On Tuesday night the members of his squadron were commissioned as 2nd Lieutenants; Fred administered the oath, and Fred's dad, a WWII veteran who lost his leg in France in 1945, pinned on Brock's shoulderboards. The man in the photo is Fred's brother Tom, a '77 grad. Then there are Brock and his siblings, and Ann, ****'s wife.












On graduation day, the Thunderbirds executed their traditional flyover as the class of 2010 was dismissed, and then they continued with a 45-minute performance that is thrilling to watch and makes one so proud to be part of this great country. I tried to get a few short videos of some of the maneuvers.


----------



## Yvonne G (May 29, 2010)

Stephanie: You must be so proud! What a wonderful day in your lives.


----------



## Maggie Cummings (May 29, 2010)

Is that you in the black pants? You are beautiful and you have a very handsome family. I enjoyed the picture of the grandfather in the wheelchair. So much better to see a picture then just read your email. What a proud day for you!


----------



## Candy (May 29, 2010)

I read this to my husband as he walked into the bedroom and his comment was "Wow that's very impressive". I think so too. You must be a very proud mom. Congratulations to you and your son on a job well done. I love the videos thanks for sharing this wonderful event in your lives with us.


----------



## Tom (May 29, 2010)

Congratulations Stephanie! I'm very happy for you.


----------



## dmmj (May 29, 2010)

I think what makes the thundrebirds shows so exciting is those pilots have an extreme love of flying.


----------



## jackrat (May 30, 2010)

You must be proud! What an accomplishment. Fine looking family you have Steph.


----------



## Stephanie Logan (May 30, 2010)

Thanks, guys.

Your taxpayer dollars at work! Every one of those grads received the equivalent of a $350,000 education, and now they will pay you back by serving 10 years if they become a pilot, 5 years for other career fields.

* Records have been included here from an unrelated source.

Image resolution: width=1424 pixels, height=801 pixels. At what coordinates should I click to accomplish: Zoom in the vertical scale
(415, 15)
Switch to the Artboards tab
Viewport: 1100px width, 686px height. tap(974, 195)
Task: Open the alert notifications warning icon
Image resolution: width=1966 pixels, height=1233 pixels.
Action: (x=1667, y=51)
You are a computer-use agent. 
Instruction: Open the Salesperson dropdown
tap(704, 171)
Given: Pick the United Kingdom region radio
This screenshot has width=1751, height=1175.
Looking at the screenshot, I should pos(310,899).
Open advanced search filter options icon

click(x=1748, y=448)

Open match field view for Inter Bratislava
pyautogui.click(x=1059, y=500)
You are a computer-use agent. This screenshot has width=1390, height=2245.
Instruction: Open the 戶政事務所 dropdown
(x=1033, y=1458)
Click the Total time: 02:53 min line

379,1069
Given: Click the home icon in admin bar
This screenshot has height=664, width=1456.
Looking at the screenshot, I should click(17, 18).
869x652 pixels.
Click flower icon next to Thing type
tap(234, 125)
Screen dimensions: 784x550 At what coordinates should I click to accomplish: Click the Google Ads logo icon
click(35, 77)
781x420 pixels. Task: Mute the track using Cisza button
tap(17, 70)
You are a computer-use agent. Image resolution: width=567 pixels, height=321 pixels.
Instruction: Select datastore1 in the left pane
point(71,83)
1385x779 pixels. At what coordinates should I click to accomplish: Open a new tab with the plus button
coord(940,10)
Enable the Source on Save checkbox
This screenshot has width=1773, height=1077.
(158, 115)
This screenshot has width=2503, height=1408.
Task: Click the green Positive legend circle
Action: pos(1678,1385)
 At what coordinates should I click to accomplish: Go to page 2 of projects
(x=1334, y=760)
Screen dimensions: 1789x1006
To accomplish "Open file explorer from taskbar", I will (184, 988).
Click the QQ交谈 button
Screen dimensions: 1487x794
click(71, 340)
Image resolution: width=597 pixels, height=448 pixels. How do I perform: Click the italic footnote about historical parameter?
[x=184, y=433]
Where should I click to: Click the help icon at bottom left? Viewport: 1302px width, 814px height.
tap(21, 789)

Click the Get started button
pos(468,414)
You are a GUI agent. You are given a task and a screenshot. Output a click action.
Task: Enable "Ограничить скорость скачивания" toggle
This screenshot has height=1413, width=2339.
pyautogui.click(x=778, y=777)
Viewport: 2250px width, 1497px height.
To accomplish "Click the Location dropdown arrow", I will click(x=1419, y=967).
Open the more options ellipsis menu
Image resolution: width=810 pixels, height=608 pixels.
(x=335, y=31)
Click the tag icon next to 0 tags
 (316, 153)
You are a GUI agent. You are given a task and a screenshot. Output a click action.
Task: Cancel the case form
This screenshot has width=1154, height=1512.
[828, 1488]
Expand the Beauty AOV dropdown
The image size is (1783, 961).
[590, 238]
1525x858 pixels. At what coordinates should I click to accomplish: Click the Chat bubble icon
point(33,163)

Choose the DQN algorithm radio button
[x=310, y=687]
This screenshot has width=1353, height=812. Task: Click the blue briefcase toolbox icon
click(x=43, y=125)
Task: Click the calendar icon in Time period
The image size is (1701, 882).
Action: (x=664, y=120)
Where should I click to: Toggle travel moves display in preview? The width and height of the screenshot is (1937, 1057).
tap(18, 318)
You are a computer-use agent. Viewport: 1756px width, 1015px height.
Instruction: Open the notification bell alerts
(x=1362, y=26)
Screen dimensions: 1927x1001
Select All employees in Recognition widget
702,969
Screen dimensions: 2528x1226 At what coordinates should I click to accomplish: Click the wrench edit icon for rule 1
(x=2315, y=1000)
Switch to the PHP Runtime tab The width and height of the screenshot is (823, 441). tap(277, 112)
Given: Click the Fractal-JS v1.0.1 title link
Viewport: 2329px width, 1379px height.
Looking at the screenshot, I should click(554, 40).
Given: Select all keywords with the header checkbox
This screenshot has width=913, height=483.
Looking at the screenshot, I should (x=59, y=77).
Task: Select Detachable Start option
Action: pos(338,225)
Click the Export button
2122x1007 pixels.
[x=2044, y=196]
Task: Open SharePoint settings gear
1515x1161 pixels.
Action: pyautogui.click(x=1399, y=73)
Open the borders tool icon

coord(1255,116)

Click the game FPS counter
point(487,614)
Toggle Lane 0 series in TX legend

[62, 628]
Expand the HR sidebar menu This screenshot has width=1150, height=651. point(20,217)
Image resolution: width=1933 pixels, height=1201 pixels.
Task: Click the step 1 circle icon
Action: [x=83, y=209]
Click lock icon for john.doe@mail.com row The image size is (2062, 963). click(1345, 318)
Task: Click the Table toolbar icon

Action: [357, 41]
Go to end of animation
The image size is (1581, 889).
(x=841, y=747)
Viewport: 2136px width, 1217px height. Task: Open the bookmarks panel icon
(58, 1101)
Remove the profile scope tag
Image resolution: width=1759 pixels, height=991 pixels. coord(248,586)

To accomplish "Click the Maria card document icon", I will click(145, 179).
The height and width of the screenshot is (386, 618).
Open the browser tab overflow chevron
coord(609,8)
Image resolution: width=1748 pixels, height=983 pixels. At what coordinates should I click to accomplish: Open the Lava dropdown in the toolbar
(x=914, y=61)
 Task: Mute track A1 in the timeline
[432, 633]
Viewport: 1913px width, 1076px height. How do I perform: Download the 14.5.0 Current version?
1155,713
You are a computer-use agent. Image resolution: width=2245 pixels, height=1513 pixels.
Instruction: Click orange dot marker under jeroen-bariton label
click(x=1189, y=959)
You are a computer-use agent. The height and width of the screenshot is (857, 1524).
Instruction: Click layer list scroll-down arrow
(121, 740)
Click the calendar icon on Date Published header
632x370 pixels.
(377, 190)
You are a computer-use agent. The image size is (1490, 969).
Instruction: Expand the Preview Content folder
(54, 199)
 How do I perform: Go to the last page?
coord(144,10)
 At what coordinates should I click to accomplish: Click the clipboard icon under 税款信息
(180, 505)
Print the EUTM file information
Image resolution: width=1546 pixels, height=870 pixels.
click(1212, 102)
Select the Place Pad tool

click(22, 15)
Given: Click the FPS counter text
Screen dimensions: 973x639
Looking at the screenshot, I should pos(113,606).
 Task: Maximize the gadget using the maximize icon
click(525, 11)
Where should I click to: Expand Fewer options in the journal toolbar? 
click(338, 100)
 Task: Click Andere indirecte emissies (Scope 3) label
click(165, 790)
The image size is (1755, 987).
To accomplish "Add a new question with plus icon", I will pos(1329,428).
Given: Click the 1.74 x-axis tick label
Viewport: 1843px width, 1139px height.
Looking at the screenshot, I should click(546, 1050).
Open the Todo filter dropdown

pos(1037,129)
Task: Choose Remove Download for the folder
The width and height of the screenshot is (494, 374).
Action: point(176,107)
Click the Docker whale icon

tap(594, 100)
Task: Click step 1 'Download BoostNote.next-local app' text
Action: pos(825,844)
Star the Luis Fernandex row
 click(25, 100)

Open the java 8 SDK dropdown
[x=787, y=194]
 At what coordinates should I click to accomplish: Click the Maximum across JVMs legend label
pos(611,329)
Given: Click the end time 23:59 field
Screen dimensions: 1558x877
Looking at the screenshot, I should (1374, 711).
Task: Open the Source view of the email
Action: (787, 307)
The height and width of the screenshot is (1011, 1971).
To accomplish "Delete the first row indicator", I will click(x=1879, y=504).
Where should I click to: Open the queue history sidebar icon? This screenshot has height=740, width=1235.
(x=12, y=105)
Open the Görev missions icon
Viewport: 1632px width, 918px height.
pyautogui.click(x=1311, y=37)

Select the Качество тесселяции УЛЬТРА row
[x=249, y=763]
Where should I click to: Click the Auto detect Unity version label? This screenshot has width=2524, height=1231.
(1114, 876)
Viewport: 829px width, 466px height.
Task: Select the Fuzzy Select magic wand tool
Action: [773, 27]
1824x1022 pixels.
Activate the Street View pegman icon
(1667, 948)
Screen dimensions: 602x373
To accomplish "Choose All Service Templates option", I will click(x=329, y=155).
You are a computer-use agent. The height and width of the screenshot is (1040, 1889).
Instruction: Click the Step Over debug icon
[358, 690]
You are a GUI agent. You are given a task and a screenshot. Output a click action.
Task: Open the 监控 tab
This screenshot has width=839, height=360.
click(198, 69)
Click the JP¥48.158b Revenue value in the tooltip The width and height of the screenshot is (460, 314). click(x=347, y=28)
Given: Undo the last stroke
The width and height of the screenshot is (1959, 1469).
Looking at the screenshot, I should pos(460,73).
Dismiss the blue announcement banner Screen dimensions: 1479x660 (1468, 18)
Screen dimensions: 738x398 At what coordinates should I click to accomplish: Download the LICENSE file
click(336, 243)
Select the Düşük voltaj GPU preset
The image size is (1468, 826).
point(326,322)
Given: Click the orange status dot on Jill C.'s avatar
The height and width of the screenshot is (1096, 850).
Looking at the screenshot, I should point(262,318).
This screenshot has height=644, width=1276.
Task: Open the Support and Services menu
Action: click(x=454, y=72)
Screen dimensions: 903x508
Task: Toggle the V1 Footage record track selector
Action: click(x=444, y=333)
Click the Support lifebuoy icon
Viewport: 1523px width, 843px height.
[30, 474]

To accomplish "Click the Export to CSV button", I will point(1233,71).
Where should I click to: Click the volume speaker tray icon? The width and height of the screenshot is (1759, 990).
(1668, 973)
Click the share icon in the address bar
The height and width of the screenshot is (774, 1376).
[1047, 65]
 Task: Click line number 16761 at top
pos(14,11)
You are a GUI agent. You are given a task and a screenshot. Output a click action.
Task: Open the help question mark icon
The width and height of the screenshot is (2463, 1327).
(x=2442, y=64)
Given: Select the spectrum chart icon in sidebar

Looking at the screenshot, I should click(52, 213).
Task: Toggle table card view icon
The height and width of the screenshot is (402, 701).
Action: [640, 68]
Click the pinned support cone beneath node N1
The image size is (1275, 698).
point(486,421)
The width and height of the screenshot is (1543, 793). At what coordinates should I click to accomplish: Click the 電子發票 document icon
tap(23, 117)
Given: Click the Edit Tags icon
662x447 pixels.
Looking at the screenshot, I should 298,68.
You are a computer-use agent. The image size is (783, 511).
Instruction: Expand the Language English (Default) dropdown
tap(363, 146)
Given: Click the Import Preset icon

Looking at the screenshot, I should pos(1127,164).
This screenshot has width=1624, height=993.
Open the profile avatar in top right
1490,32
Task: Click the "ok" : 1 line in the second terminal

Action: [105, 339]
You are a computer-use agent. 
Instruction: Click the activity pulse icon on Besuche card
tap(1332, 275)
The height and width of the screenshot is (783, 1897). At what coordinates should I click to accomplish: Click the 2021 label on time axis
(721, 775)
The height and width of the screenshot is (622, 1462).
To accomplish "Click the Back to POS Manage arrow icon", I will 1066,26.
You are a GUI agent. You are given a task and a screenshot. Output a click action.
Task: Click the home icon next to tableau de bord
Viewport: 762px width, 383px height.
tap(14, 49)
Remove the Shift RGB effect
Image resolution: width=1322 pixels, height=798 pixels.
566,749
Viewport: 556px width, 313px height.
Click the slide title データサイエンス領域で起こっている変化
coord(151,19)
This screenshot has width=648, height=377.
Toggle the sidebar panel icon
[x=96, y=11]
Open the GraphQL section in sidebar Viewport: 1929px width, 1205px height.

It's a very fulfilling and challenging career...Fred loved being an Air Force pilot and I totally enjoyed travelling around with him. I hope Brock achieves his dream of flying jets and then I will pray like crazy for him to come home safe when it's his turn to deploy.


----------



## Isa (May 30, 2010)

Stephanie, You must be so proud!! Thanks for sharing the beautiful pictures with us!


----------



## Stephanie Logan (May 31, 2010)

Thanks, Isa.

We are proud. Brock has always been a hard worker and puts in late nights studying and long hours training for his triathlons.

This June we'll be having a niece begin her basic cadet training for the USAFA class of 2015!


----------